• **EXCERPTED PASSAGE**
**********
Altria is not just a legendary dividend king, with 53-year of consecutive dividend increases to its name, but it's also the best performing stock in history.
And what's more, both companies, thanks to their low volatility, and recession-resistant natures are helping income investors sleep well at night during this bear market.
The worst bond bear market in history means that so far this year, bonds have not been a hedge against falling stocks.
In a year of fear, uncertainty, and doubt, when over 50% of the S&P 500 is in a bear market and half of the Nasdaq is down 50+%, PM and MO are both up about 14%.
Many income investors own both companies, as do I.
Many income investors sleep well at night cashing these very safe dividends, as do I.
But recently something important changed about one of these companies' investment thesis that you should be aware of.
It pertains to which is the better long-term investment today.
In other words, this breaking news means that with the question of MO vs PM, the better investment might shock you.
Morningstar considers PM the best-managed tobacco company in the world, and most analysts, rating agencies, and I agree, for one big reason.
The company began investing in IQOS heat sticks in 2014 and since then it's spent $9.2 billion on transitioning to a smoke-free future.
PM's future goals are based on
In other words, within about 20 years PM might no longer sell cigarettes and be no more controversial than alcohol companies are today.
PM's 2021 results were spectacular with 7.6% revenue growth, 5.3% revenue per unit growth, 2% higher operating margins, and 15.3% earnings growth.
Thanks to IQOS PM HAD become the growth king of tobacco, posting 10.5% annual growth over the last five years.
The company is spending about $1 billion per year, virtually its entire R&D budget, laser-focused on the day when it doesn't sell a single cigarette to anyone, anywhere, ever again.
**********
• **SUPPLIED INFORMATION**
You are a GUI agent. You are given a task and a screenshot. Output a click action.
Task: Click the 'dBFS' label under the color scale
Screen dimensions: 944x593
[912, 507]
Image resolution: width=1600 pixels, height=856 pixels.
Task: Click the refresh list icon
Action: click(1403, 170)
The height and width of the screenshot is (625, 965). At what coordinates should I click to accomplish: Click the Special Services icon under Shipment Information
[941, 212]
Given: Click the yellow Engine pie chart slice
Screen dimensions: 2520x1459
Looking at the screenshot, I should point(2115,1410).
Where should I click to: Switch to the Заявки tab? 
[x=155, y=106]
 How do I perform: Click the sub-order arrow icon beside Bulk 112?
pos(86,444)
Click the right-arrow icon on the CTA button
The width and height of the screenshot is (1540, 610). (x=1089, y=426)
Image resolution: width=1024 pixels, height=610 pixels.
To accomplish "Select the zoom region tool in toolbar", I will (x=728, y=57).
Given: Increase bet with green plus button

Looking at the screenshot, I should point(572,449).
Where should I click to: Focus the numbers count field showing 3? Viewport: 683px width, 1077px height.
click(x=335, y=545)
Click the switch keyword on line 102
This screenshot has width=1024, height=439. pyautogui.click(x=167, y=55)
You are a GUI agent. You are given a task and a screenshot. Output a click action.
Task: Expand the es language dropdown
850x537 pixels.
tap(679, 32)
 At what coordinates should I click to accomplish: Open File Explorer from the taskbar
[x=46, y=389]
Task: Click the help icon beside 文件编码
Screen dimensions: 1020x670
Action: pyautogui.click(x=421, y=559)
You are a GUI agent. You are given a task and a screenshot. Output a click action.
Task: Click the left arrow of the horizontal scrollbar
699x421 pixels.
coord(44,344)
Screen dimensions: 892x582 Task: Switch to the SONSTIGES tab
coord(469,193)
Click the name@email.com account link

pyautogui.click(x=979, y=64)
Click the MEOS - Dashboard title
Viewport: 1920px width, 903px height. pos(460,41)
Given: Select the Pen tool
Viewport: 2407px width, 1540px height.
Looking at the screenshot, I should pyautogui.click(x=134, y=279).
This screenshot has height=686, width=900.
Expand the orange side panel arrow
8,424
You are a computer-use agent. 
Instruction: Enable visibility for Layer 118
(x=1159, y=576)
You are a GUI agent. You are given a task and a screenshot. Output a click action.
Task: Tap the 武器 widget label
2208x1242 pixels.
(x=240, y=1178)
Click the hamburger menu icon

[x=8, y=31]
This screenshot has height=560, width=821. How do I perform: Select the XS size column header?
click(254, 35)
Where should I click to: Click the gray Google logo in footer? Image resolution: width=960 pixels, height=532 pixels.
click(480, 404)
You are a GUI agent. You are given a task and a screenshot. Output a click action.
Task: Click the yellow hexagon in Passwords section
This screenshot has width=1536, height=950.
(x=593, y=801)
**********
• **GOAL**
Extend the article on Altria and Philip Morris past its final sentence. The entries are separate material from the article on Altria and Philip Morris.

• **ANSWER BELOW**
PM's more than $9 billion in IQOS spending has paid off, with IQOS now the 2nd most popular nicotine brand in the world, at least in the markets it's currently in.
Management's primary goal is a smoke-free future, with goals of getting more than half of revenue from RRPs by 2025.
BUT that was last year and today the world has changed, in a big way.
PM was badly hurt by the war in Ukraine, cutting 2022 EPS guidance to $5.40 from $6.21.
PM gets 6% of its sales from Russia and 10% of its volumes.
MO has zero exposure to the war directly because its sales are 100% domestic.
PM's RRP sales growth is still strong at 23% and it managed to still gain over 1 million IQOS users, excluding Russia and Ukraine.
Russia and Ukraine account for 23% of IQOS volumes, which means that this war is proving a potentially significant blow to PM's smoke-free future plans.
After announcing the $16 billion acquisition of Swedish Match, two of PM's three rating agencies are considering cuttings their credit rating.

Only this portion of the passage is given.